Time: 1 week
The shit:
- 15 or so large jalapeno peppers
- 1 cup white vinegar
- 1 cup distilled water
- 1 tbsp salt
- 2 tsp sugar
- Black peppercorns
- 2 cloves garlic
Required devices:
- Large specimen jar
The preservation of
the demonic phalluses:
Begin by slicing the peppers into about 1/4” rounds with
your dagger. Do not discard the seeds
and membranes, unless you’re a
fruitcake. Remember, fruitcake is
what people eat on Jesus’ birthday, and you don’t want to be affiliated with
that!
Obtain a medium sized cauldron and dump everything in, minus
the peppers. Ignite a large hellfire
beneath your cauldron and pray to Satan for guidance and strength.
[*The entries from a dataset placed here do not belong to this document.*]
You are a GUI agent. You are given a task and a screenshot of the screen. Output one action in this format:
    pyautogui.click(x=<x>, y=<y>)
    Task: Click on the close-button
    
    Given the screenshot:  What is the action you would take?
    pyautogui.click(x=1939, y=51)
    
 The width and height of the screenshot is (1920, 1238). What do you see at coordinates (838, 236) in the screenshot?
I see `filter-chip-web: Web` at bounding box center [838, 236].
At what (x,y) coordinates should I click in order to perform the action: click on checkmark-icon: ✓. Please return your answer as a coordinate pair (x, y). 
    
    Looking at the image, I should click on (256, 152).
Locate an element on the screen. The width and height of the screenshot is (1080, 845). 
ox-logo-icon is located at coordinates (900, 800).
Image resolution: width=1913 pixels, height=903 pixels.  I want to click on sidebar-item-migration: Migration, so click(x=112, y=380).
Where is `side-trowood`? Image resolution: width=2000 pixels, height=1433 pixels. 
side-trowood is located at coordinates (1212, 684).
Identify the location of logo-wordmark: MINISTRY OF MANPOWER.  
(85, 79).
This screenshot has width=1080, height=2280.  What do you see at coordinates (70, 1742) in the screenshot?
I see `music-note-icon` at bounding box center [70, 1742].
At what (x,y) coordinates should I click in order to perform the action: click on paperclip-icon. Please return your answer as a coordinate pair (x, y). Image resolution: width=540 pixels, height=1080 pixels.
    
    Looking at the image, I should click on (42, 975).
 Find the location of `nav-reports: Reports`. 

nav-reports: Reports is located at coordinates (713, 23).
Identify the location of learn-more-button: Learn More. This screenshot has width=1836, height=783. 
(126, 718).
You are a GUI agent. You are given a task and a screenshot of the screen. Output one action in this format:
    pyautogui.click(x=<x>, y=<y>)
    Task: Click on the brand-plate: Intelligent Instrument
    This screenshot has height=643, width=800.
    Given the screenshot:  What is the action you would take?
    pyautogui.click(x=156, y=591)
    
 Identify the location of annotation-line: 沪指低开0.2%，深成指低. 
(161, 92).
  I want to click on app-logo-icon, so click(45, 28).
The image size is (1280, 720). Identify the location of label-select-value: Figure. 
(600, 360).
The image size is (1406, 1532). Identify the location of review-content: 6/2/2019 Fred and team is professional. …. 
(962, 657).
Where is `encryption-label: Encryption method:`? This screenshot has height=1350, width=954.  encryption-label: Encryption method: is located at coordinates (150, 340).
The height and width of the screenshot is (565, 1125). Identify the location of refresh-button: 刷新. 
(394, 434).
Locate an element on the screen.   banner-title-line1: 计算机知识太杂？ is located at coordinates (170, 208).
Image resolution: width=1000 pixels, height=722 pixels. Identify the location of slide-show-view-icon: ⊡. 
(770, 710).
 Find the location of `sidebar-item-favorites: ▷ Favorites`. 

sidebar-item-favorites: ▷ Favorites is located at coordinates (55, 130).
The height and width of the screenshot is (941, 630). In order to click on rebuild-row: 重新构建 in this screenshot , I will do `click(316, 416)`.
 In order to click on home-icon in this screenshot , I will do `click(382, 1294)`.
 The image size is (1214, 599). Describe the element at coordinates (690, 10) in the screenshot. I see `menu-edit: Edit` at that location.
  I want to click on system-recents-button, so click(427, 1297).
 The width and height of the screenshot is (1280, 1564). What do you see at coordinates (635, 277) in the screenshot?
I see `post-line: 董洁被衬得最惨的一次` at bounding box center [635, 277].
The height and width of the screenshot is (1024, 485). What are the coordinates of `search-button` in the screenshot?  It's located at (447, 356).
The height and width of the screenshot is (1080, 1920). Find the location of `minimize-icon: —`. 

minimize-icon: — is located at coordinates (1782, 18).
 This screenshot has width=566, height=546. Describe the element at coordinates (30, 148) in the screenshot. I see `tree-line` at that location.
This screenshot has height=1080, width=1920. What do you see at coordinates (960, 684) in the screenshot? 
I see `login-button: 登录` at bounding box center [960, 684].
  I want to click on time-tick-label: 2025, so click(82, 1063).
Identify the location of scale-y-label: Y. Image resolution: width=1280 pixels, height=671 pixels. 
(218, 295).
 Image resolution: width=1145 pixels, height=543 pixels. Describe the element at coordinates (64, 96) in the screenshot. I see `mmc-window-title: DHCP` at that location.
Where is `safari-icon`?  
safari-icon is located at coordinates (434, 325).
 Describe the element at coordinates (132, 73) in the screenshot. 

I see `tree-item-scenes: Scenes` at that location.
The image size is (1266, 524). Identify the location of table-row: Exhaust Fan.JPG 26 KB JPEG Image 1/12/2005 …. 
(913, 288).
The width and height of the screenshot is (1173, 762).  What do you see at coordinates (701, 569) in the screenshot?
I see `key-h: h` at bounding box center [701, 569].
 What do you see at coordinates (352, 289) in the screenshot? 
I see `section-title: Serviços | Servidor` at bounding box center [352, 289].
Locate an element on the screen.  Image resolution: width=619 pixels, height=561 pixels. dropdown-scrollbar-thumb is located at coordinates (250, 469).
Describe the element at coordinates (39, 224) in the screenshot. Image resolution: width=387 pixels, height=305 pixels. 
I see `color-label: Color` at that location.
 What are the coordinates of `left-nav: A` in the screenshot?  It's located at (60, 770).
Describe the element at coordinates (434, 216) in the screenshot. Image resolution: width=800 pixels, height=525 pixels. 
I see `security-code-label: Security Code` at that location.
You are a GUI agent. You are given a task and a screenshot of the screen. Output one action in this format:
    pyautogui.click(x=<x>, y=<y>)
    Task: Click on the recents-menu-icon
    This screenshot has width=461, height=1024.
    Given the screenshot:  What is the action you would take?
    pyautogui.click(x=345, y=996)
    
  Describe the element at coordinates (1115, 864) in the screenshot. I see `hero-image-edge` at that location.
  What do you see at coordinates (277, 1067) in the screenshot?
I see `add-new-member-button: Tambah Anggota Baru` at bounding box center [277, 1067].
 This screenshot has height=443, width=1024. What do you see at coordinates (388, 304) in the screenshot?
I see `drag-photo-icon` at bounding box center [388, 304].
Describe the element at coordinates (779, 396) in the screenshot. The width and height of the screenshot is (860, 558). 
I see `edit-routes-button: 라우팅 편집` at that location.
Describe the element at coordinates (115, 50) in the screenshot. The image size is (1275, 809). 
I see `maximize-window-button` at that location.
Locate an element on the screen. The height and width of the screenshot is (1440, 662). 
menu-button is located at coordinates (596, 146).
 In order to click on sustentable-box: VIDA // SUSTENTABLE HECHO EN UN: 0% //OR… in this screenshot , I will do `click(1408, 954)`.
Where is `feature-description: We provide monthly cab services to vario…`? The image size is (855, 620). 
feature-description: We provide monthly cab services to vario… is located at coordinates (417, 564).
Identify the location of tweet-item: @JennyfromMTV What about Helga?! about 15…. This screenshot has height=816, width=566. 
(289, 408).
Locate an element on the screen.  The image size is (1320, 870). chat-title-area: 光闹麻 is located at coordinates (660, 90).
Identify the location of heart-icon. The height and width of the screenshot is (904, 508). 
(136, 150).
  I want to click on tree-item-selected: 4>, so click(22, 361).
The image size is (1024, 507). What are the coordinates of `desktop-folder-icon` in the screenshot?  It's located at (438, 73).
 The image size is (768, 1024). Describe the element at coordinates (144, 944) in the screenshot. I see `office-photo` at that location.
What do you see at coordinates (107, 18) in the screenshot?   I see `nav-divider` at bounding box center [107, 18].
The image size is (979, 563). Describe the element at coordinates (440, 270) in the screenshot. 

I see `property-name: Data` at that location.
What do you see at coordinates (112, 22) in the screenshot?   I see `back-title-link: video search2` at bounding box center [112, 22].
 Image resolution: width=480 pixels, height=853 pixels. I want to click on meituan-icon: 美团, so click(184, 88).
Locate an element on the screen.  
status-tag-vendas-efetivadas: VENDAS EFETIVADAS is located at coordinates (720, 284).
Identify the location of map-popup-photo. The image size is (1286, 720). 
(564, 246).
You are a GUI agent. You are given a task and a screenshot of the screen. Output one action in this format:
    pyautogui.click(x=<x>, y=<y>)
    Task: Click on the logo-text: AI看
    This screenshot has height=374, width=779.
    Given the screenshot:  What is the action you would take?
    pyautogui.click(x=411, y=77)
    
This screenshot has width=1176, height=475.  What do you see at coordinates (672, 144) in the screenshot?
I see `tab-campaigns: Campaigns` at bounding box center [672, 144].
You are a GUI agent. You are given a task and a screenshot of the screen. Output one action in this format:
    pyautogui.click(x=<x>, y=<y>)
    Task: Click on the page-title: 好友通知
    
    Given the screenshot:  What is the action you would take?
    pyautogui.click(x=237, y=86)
Once the concoction is at a raging boil, dump
in the mutilated peppers.
Kill the hellfire, hang your face over the pot and inhale
deeply. Let the fiery mist fill your eyes
and lungs. If you’re lucky, this is what
your afterlife will feel like, so get used to it. After 15 minutes, pour the contents of the
cauldron into your specimen jar, and put the lid on.
After the specimen jar has cooled significantly, place in
the morgue. You may consume immediately,
but for a better flavor, wait at least a week before consumption.